Art of Memory: Visual Keys

Whiteboard and Notes Mercury
Whiteboard Mercury

I’ve been teaching students to doodle in my class.

Ok, you may think, Mr. Watt has finally gone off his rocker.  

But deliberate doodling is actually an important component of the Art of Memory.  Chances are good that many of my readers have seen one or two of the Royal Society of the Arts‘ illustrated talks, or seen an animated TED talk, or even this clever approach to advertising by Pimsleur.  We know that these methods work very well at training our brain to remember information. Why? Because they’re a concentration of information: verbalized instructions combined with written information combined with visual information. And we have the ability to remember all of that easily and quickly, because the information is stored in three places in our brain, at least.  The visual image helps us reconstruct the picture in our mind — not just of the picture, but also the information associated with that picture.

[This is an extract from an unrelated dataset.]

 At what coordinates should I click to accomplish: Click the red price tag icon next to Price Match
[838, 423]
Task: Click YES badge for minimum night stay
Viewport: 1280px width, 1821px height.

So today, I wanted to talk about parts of speech in my Latin classes, and I gave them this guy, Mercury, to associate with him in their notes.  You can see that I included a lot of traditionally ‘occult’ information around him: the number 8, his astrological symbol, his winged hat and sandals, his caduceus.  Next to him on the right side, you can see the list of the things that I asked the kids to think about in their drawing, too; and of course his color is orange (Wednesday is “Orange Tie Day.”)

Notes Mercury
Mercury as it appears in my notes

So what’s the point? Why teach kids to doodle? Isn’t that irresponsible? Well, think about what I’m doing. I’m linking strong visual images to key pieces of information that they will need to answer questions on tests and quizzes. I’m helping them practice visual note-taking. I’m encouraging my students… no, requiring them! To think about representation of ideas, and how certain types of knowledge connect to certain pictures.

We live in one of the most rabidly visual eras of all time.  All kinds of artforms are wildly popular — comic books, television shows, advertising (not popular! I hear you say… but I answer, Really? Then why do we keep buying stuff?), movies, YouTube videos, animations… and yet, in the vast majority of schools, we provide NO INSTRUCTION at all in learning to see, interpret or create visual images.

Why not put that instruction into a class about a dead language, like Latin?

But more than that, even: human beings are pattern-recognizers and pattern-makers.  Yet for decades, possibly most of a century, print and video and other technologies have gradually robbed people of their right to be pattern-makers and creators.  It would be a sad and silent forest if no birds sang except the best; likewise, it is a sad world where no one draws except the experts.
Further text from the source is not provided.